Document excerpt
============

Nestor Nyzhankivsky (Nestor Ostapovych Nyzhankivsky) (Не́стор Оста́пович Нижанкі́вський); August 31, 1893 – April 10, 1940) was a Ukrainian composer, pianist and music critic. Received his doctoral degree in history from the University of Vienna and graduated from the Prague State Conservatory.

== Live ==
Nestor Nyzhankivsky was born August 31, 1893, in Berezhany in the family of the composer, conductor, a Greek Catholic priest Ostap Nyzhankivsky. Nyzhankivsky family moved to Stryi in 1900, where Nestor finished school and gymnasium. Then he studied at the Higher Music Institute Mykola Lysenko Lviv.

During the First World War Nyzhankivsky was drafted into the army, then taken prisoner, where he returned in 1918.
He received a PhD in history from Vienna University (1923) and graduated from the Prague State Conservatory (1927) in the master class of Vítězslav Novák.

He returned to Galicia to teach piano and theory at the Lysenko Higher Institute of Music in Lviv (1931–39) and became one of the founders (and first chairman) of the Union of Ukrainian Professional Musicians (SUPROM).

He died in exile April 10, 1940, in Łódź. The remains of Nestor Nyzhankivsky were reburied in cemetery of the city Stryi November 1993, near the tomb of his parents.

== Composer and musical activities ==
Nestor Nyzhankivsky composer left a great artistic heritage. His compositions for fortepiano include: "Prelude and Fugue on a Ukrainian Theme in C Minor", "Piano Trio in E Minor", "Little Suite", "Intermezzo in D Minor", and the "Great Variations" (also known as "Variations on a Ukrainian Theme in F Sharp Minor".) Art songs for voice and piano: "Ty liubchyku za horoliu" (My Beloved beyond the Mountain, text by U. Kravchenko), "Zasumui trembito" (Trembita's Dirge, text by R. Kupchynsky), "Naimyt" (The Hireling, text by I. Franko) and so on.

============

Task brief
Transcribe the passage of the Nyzhankivsky biography between "He died in exile" and "of his parents.", inclusive.

Recorded information
============

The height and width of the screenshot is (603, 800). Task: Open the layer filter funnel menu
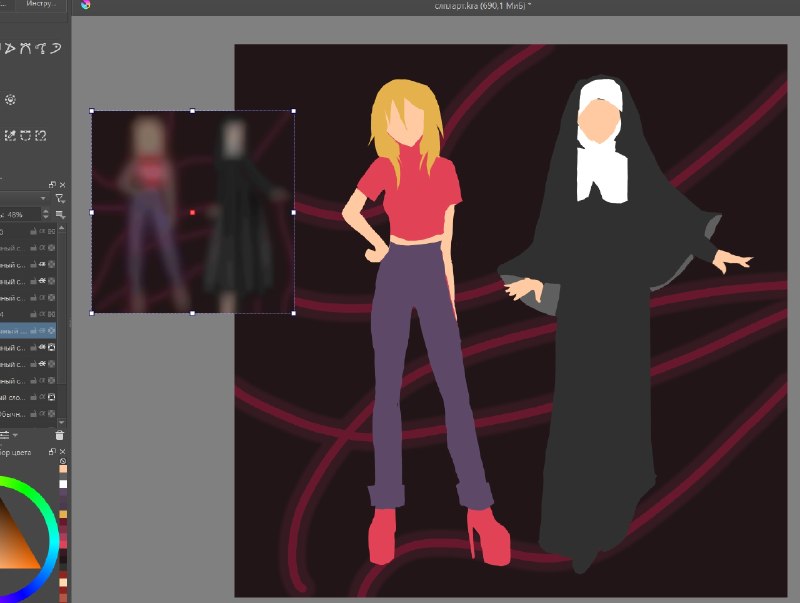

============

Solution
He died in exile April 10, 1940, in Łódź. The remains of Nestor Nyzhankivsky were reburied in cemetery of the city Stryi November 1993, near the tomb of his parents.